On Jonathan Coulton and Parenthood, Two Well-Worn Topics
So there's this guy you may have -- should have -- heard of. Jonathan Coulton. Musician. Sidekick. Troubadour. (No, really; he's the official troubadour for both I'm-a-PC-Areas-of-my-Expertise John Hodgman and Popular Science.) He made his claim to fame with songs like "Code Monkey" and his white-boy acoustic cover of Sir Mix-a-Lot's "Baby Got Back." His complete catalog of music is here, while there's also a less intimidating page of listening suggestions.
Popular Science recently held a make-your-own-video contest for Coulton's song, "I Feel Fantastic," an ode to our over-medicated society -- embedded here for your entertainment (and to break up the page). I'll be back after the song to talk about one of his songs about parenthood (yes, parenthood again).
Very lovely, very lovely. Golf claps for Mr. Coulton and Ms. Crain all around.
I first encountered Coulton through his December 10 interview on Morning Edition with Andrea Seabrook. They played his biggest "hits," "Code Monkey" and "Re: Your Brains" (smug corporate zombies in cubicles for the win!), but the song that captured me was "You Ruined Everything." It's a love song to a child. Yes, I mean it:
I was fine
I pulled myself together
Just in time
To throw myself away
Once my perfect world was gone I knew
You ruined everything
In the nicest way
Coulton writes in the liner notes:
I was having a conversation with a friend who had recently become a parent, and she reminded me of something I had forgotten about since my daughter was born. She was describing this what-have-I-done feeling - I just got everything perfect in my life, and then I went and messed it all up by having a baby. I don’t feel that way anymore, but the thought certainly crossed my mind a few times at the beginning. Eventually you just fall in love and forget about everything else, but it’s not a very comfortable transition. I compare the process to becoming a vampire, your old self dies in a sad and painful way, but then you come out the other side with immortality, super strength and a taste for human blood. At least that’s how it was for me. At any rate, it’s complicated.

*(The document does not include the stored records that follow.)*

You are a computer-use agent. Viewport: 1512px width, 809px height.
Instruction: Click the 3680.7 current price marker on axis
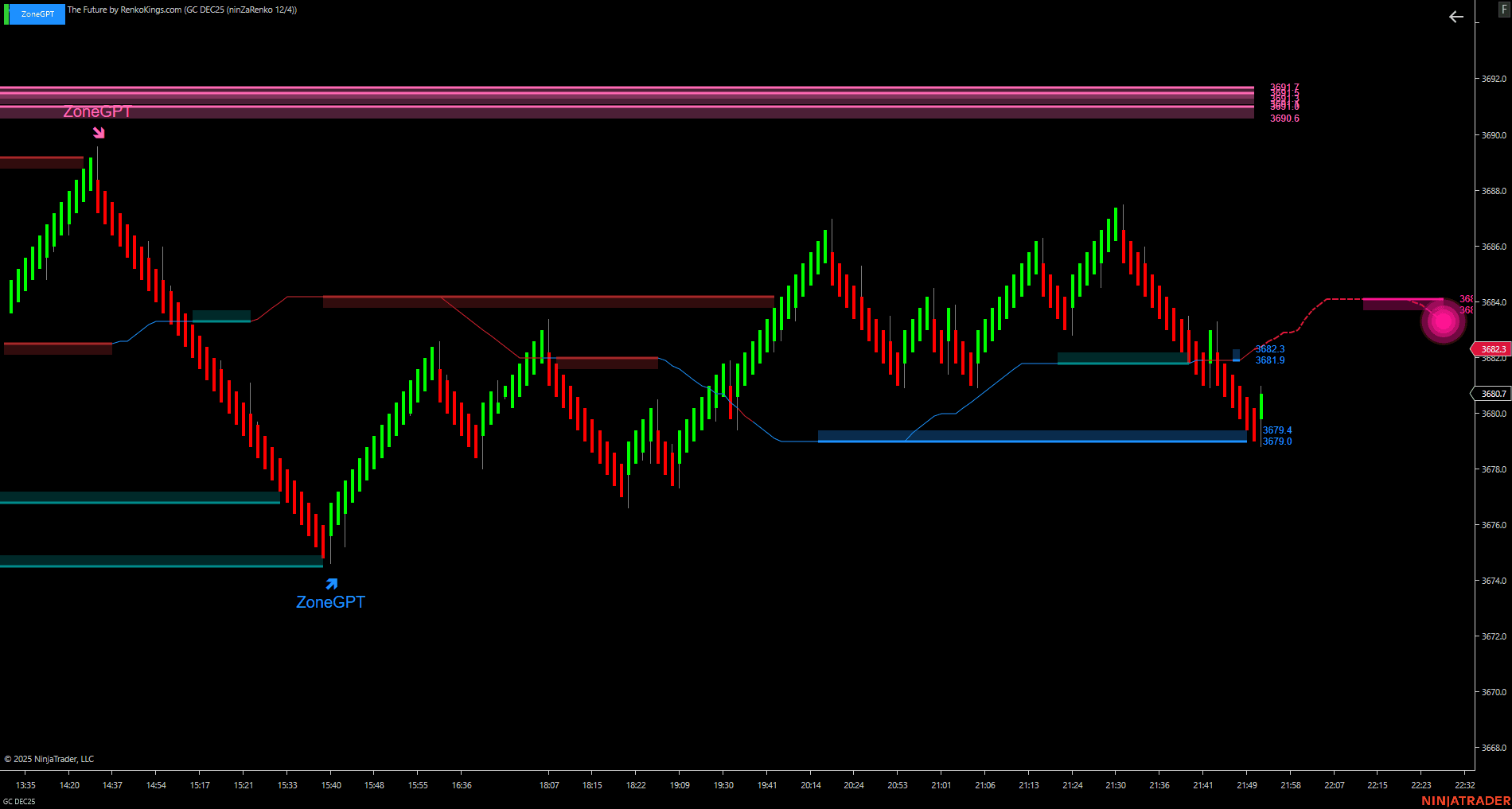pyautogui.click(x=1491, y=394)
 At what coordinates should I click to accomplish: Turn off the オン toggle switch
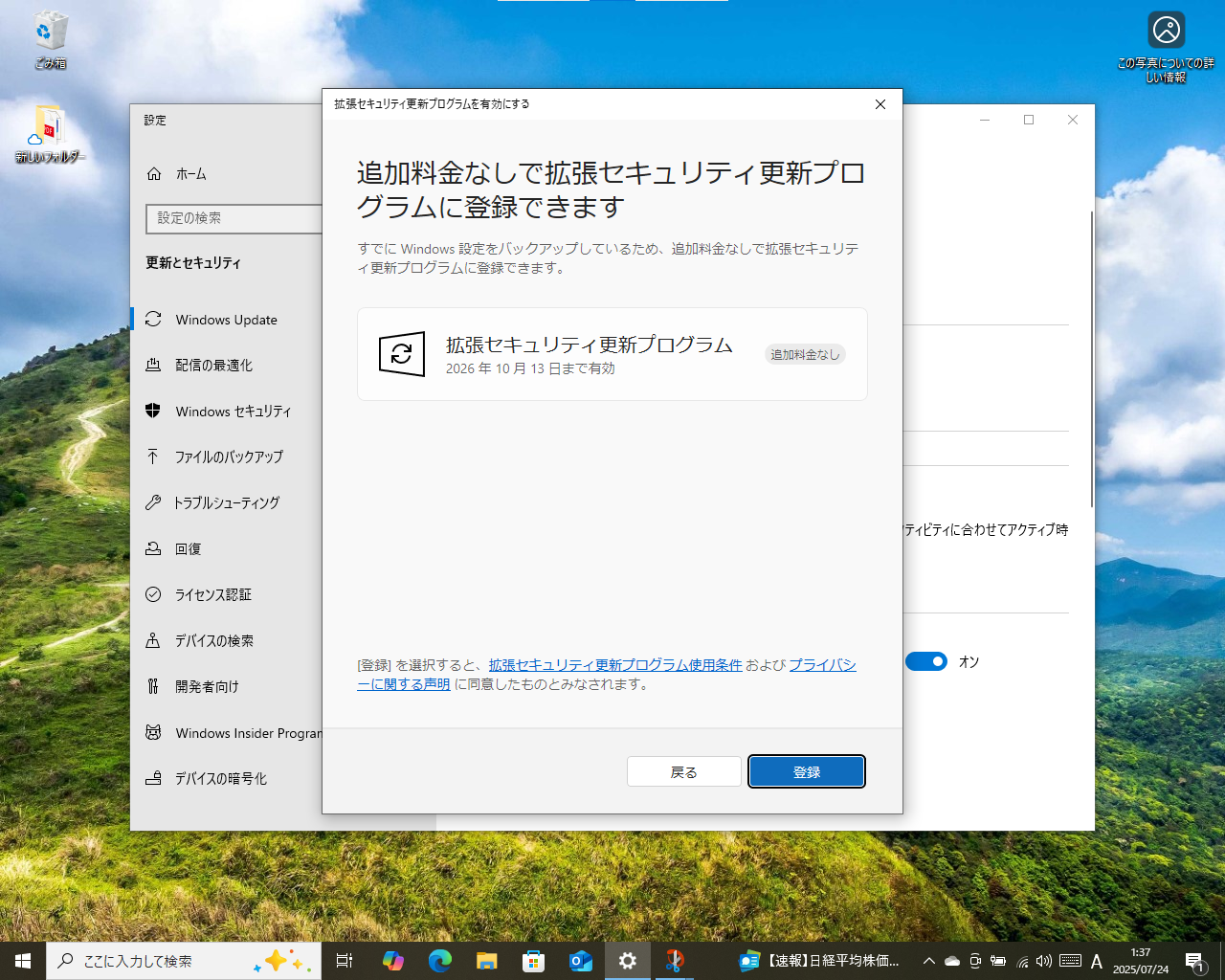pyautogui.click(x=925, y=660)
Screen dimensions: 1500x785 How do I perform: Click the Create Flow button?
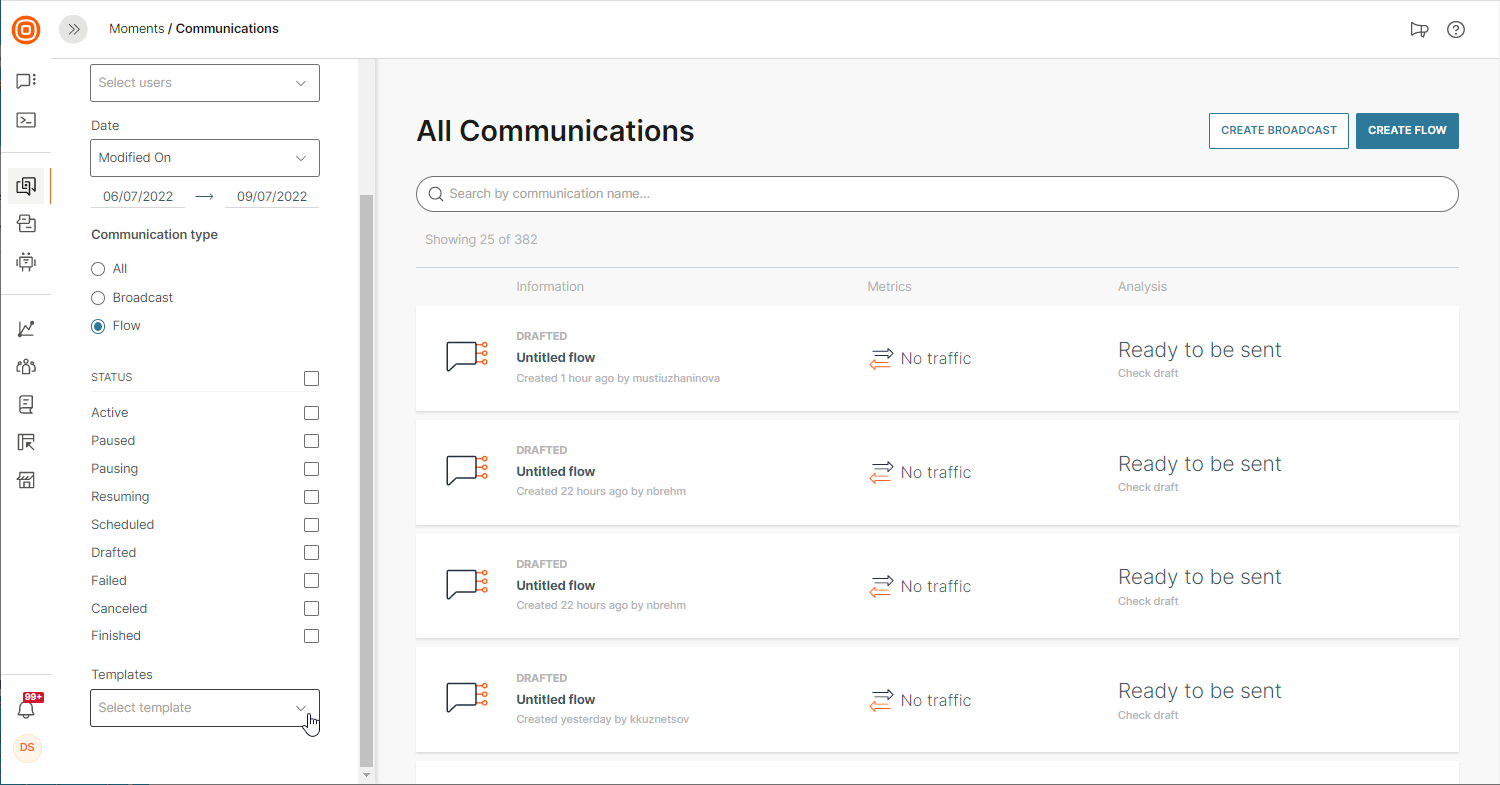[x=1407, y=131]

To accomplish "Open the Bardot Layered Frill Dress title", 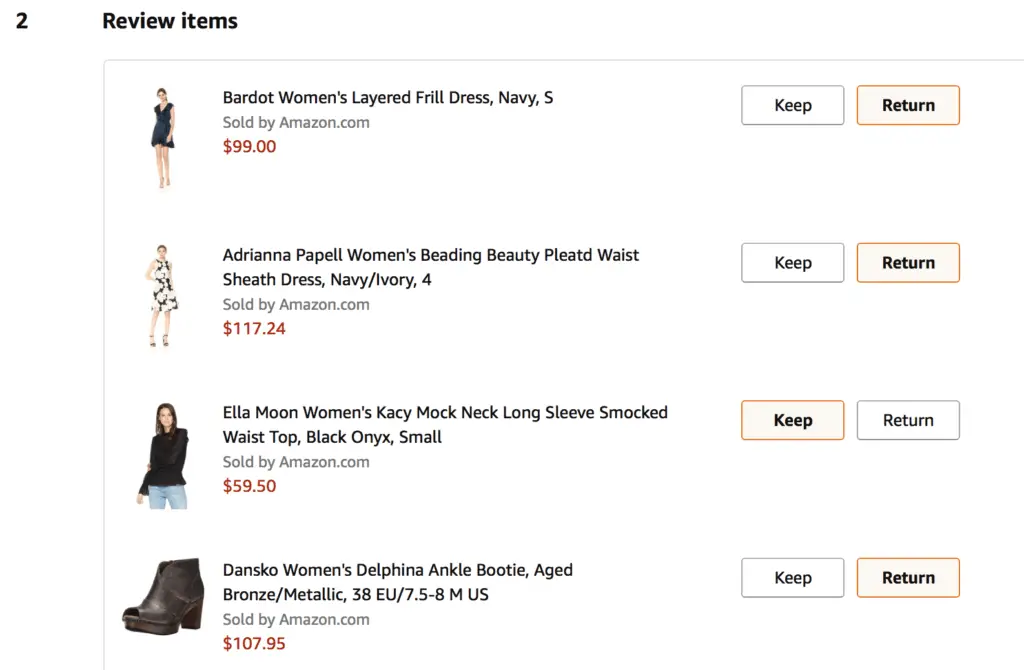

In the interview, Coulton and Seabrook talked about the way new parenthood strips you down -- you find yourself inhabiting clichés such as "it's all for you." Hearing their conversation brought it all back -- the panic I felt before his birth because I knew I was going to screw it all up, the claustrophobia I felt as our social world (necessarily) shrank due to our new responsibilities, the mutual aggravation when Shannon and I contend(ed) with a child who knew better but misbehaved anyway, dammit!, and the love and pride when he gets it right.
In this song, as well as his ode to the suburban nightmare "Shop-Vac," Coulton brings the candy-coated Harsh to his music -- but finishes with heart. He may please the geeks like me with songs like "Code Monkey," but songs like "You Ruined Everything" show that he's more than a gimmick songwriter. Much more.